Quando Fleck cruza com Lee Quinzel em uma aula de canto na ala psiquiátrica, sua vida muda. A música carrega sentimentos entre os dois, que rapidamente reconhecem a insanidade um no outro. Com o julgamento chegando, os dois se apaixonam e Arthur imagina cenários musicais, por vezes até cantando para uma plateia de policiais, presos e fãs estupefatos. Músicas antigas trazem novas chaves de interpretação.
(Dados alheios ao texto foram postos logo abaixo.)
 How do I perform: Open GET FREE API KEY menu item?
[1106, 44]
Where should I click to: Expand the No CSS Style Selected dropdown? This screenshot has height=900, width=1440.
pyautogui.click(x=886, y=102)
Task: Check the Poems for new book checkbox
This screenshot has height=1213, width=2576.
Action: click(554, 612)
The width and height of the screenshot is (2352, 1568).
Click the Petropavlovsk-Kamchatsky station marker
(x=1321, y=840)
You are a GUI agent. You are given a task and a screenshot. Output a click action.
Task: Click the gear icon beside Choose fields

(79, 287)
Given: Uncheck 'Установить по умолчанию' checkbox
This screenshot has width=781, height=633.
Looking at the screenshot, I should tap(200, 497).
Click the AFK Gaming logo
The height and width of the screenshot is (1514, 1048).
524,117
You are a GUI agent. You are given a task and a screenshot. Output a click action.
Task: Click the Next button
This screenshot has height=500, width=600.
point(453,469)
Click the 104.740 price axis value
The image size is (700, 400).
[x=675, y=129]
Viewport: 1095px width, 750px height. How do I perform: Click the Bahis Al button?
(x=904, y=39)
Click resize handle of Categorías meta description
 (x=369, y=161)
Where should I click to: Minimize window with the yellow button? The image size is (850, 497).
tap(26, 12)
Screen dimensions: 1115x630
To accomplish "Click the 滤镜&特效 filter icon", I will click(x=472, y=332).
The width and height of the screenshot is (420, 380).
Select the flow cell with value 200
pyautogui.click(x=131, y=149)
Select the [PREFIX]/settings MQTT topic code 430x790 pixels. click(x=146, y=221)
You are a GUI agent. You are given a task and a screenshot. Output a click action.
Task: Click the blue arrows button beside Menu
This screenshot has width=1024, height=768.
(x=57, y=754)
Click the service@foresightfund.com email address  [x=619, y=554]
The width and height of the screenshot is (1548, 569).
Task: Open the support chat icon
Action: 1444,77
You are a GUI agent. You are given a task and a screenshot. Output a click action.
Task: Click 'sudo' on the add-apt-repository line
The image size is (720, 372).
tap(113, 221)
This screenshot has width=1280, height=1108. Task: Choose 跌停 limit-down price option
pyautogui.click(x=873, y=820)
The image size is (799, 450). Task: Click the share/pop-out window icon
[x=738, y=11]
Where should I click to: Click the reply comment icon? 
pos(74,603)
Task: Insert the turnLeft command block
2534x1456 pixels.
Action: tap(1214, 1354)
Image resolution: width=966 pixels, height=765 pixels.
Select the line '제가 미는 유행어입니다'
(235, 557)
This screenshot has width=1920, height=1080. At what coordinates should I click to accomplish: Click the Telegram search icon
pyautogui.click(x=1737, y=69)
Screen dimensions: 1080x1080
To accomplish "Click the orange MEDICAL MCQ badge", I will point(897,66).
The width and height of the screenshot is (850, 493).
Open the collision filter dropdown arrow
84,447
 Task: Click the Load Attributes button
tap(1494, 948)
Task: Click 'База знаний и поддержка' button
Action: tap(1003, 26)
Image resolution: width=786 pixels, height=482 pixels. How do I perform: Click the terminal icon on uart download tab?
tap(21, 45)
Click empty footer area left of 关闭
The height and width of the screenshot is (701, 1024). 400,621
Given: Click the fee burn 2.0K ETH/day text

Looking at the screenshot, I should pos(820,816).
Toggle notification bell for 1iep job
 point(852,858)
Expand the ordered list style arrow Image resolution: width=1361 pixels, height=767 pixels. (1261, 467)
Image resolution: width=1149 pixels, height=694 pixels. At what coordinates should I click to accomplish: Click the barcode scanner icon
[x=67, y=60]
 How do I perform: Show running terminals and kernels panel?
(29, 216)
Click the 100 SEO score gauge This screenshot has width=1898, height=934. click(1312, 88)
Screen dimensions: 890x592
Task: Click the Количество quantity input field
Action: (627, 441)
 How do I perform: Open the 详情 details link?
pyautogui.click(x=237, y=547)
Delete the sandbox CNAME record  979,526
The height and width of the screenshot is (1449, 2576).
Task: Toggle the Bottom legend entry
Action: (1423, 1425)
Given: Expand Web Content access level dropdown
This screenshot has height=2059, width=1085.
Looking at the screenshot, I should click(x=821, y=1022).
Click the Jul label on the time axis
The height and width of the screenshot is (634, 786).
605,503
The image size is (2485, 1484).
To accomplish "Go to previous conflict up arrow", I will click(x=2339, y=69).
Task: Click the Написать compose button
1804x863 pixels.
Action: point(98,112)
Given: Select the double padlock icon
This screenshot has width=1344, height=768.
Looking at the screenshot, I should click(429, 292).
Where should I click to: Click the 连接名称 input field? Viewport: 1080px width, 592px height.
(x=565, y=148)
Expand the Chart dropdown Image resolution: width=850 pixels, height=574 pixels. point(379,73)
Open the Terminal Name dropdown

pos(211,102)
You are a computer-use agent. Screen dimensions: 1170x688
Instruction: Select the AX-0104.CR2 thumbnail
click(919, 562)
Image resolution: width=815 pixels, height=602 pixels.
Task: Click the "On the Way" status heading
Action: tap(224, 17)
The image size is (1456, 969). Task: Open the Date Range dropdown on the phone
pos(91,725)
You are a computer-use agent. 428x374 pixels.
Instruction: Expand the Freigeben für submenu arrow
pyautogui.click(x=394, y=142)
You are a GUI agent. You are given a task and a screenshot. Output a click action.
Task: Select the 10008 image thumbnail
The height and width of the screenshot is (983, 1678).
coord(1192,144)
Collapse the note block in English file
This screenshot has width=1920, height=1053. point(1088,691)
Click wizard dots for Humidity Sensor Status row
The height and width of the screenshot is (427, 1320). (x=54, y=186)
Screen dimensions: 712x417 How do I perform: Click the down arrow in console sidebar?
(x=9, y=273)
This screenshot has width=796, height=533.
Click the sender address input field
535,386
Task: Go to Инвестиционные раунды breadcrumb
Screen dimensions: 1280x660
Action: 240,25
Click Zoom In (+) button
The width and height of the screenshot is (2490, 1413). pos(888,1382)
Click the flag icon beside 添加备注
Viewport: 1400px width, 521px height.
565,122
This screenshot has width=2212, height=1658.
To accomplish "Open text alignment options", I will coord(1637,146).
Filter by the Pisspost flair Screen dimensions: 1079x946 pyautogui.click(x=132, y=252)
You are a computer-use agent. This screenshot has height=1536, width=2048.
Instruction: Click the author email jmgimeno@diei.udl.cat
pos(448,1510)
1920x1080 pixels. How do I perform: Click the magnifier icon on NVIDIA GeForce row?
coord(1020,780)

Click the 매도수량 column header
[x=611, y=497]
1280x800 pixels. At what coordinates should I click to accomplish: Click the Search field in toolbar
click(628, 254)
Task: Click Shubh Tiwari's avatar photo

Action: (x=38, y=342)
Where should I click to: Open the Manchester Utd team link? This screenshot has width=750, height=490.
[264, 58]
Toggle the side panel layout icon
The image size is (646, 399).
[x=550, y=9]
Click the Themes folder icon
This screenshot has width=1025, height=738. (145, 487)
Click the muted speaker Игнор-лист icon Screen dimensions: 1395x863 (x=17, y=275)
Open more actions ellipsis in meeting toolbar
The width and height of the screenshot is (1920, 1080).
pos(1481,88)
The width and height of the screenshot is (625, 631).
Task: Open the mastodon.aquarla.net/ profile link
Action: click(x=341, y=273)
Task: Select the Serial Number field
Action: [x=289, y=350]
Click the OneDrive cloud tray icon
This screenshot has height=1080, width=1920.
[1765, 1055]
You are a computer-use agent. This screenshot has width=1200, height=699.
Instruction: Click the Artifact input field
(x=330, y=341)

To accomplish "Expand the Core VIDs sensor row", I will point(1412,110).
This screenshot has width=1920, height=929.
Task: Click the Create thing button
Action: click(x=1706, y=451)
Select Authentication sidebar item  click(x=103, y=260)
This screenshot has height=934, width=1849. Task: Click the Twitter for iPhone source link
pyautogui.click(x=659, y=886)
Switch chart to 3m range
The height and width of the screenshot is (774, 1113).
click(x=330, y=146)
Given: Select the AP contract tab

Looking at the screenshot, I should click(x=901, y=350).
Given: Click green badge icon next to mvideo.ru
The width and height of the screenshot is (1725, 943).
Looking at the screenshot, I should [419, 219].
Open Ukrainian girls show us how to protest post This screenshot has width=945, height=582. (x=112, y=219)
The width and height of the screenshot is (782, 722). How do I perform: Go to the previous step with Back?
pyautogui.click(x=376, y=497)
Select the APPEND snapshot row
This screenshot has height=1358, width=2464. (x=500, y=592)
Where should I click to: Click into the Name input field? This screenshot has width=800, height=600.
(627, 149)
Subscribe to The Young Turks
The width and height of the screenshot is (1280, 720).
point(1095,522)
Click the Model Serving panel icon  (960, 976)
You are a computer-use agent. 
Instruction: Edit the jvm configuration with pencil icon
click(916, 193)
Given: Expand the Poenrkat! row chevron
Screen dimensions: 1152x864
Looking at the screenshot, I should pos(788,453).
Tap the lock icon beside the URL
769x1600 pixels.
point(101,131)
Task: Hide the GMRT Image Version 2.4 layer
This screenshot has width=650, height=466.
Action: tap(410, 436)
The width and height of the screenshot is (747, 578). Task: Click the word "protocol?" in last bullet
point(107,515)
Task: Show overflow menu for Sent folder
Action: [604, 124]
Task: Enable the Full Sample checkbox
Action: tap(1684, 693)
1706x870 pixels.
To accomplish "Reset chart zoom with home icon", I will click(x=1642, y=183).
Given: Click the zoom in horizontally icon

Como boa parte do filme se passa dentro da cadeia e do tribunal, as mudanças de cenário se dão mais nas imaginações de Arthur. Incapaz de controlar seus sentimentos, logo a paixão vira dúvida. Um mais egocêntrico do que o outro, Lee e Arthur tentam se dominar, encontrando versões deturpadas de amor (especialmente ele) e canções. O diretor Todd Phillips sabe retomar cenas do filme anterior nas quais Coringa se relaciona com a música, como a dança após momentos de violência. Isso torna as cenas musicais mais coesas com o histórico da narrativa e servem como introdução ao filme atual, que aposta ainda mais nessa ligação.

Gaga

Emulando o Coringa original dos quadrinhos, a Harley Quinn de Gaga tem origem incerta e motivações sombrias. Enquanto o Coringa é explicado e recebe uma origem (coisa que os quadrinhos não chegaram a certificar), Lee gravita em torno do palhaço se aproveitando da fama e delírio. Porém, não parece querer construir algo a partir disso. A personagem que poderia ser o grande trunfo da continuação não chega a ser tão bem aproveitada – a aura misteriosa é interessante, mas não se sustenta. Acaba parecendo uma clássica femme fatale que impede o protagonista de alcançar sua redenção.

As músicas surgem como forma de um entrar no delírio do outro. Quando um parece ter breves rompantes de sanidade, é o outro que ritmadamente o leva à loucura. A proposta é interessante e funciona bem, ainda que apareça poucas vezes. Gaga não tem tanto tempo de tela. O que sobra ao filme é retomar temas de sanidade versus insanidade que já estavam desde o começo em “Coringa”. Mas, agora, tentar discutir se Arthur Fleck merece redenção, se estava dividido entre duas personalidades, se ainda há algo de bom nele, parece bater na mesma tecla esperando outro resultado.

Dinâmicas do delírio

O culto à fama e o uso de desgraças como entretenimento estão lá, mas pouco explorados. Lee canta “That’s Entertainment!”, mostrando como está interessada na loucura envolvente e não na redenção de Arthur. A dinâmica de Coringa e Arlequina poderia ter evocado casais insanos como Mallory e Mickey de “Assassinos por Natureza”, mas a insistência do roteiro mediano em tentar resgatar o Arthur de dentro do Coringa deixam a desejar.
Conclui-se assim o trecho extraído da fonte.